Koniec rozmów w JSW, ale problemy pozostają

Podpisany w piątek protokół uzgodnień i rozbieżności nie rozwiązuje problemów węglowej spółki, wręcz wprowadza jeszcze więcej niewiadomych – twierdzą analitycy.

Aktualizacja: 06.02.2017 23:59 Publikacja: 07.02.2015 05:00

Koniec rozmów w JSW, ale problemy pozostają

Foto: Bloomberg

Treść dokumentu, który jest owocem wielogodzinnych negocjacji pomiędzy zarządem Jastrzębskiej Spółki Węglowej a związkami zawodowymi, nie została oficjalnie ujawniona. Z wypowiedzi związkowców wynika jednak, że zgodzili się oni na likwidację tylko niektórych przywilejów, takich jak dopłaty do chorobowego, dodatku do urlopu i przewozów pracowniczych oraz premii BHP. W latach 2015–2016 pracownicy administracji mają otrzymać połowę 14. pensji.

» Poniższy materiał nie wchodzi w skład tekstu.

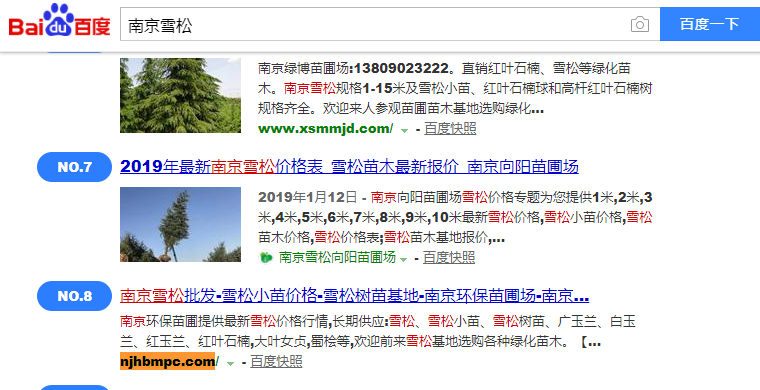Click the 百度一下 search button
Screen dimensions: 760x390
click(710, 24)
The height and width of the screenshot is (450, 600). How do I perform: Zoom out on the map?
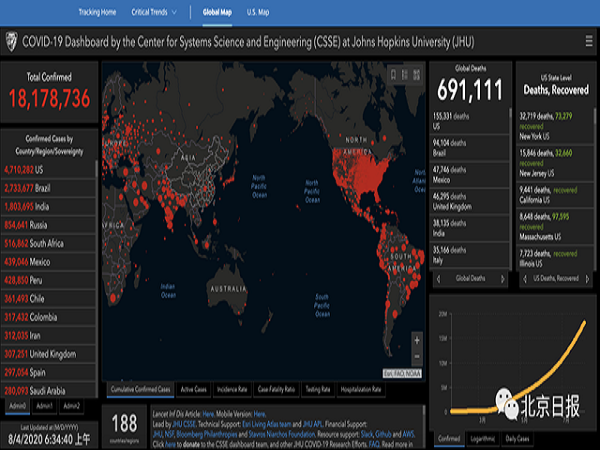(415, 355)
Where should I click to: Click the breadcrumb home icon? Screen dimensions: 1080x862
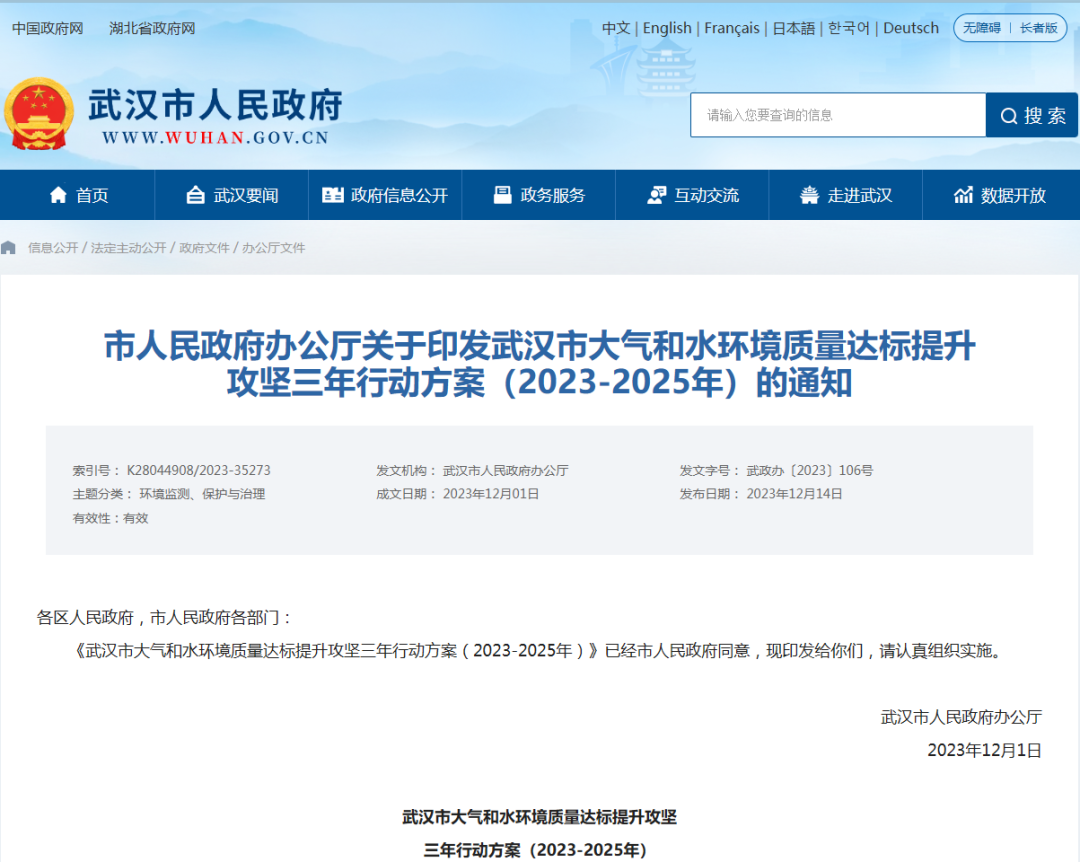tap(8, 246)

Warunkiem wprowadzenia tych zmian już od 1 marca jest wycofanie się zarządu z wypowiedzenia jednego z wcześniejszych porozumień pracowniczych o gwarancjach zatrudnienia, na co zarząd miał wyrazić zgodę.

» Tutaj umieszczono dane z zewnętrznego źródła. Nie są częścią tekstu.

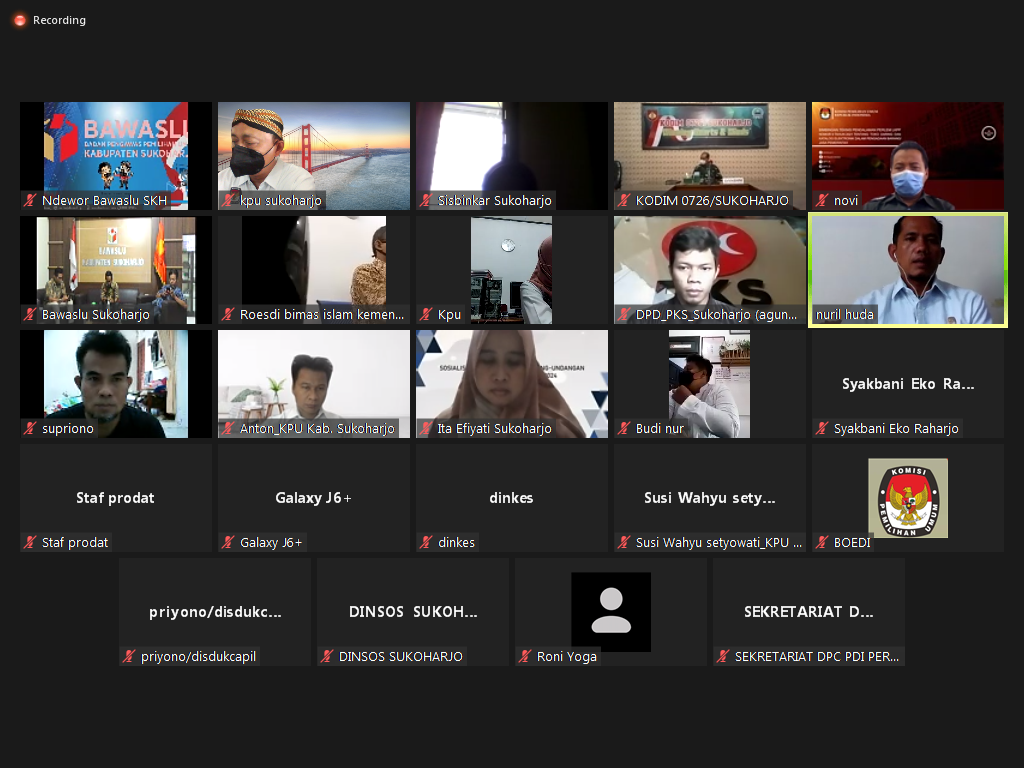Click the Recording status text
Image resolution: width=1024 pixels, height=768 pixels.
[60, 20]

Z wypowiedzi związkowców wynika, że te rozwiązania przyniosą około 200 mln zł oszczędności. Natomiast plan zarządu szedł znacznie dalej – w efekcie jego realizacji spółka mogłaby zaoszczędzić ponad 0,5 mld zł.

Punktem zapalnym pozostaje koronny postulat związkowców – odwołanie prezesa jastrzębskiej spółki Jarosława Zagórowskiego. W tej sprawie strony nie doszły do porozumienia. Nie udało się też ustalić zasad wprowadzenia sześciodniowego dnia pracy w kopalniach.

Protokół trafi teraz do rady nadzorczej JSW. Związkowcy w piątek mieli też rozmawiać  z górnikami i zdecydować, czy będą kontynuować strajk. Piątek był już dziesiątym dniem wstrzymania wydobycia w kopalniach JSW.

Dziura w budżecie

Sytuacja spółki staje się coraz poważniejsza. Po dziesięciu dobach strajku firma utraciła już 220 mln zł potencjalnych przychodów. Zagrożone jest funkcjonowanie należących do JSW koksowni. Według analityków zniszczenie pieców koksowniczych kosztowałoby spółkę miliardy złotych i byłoby początkiem jej końca.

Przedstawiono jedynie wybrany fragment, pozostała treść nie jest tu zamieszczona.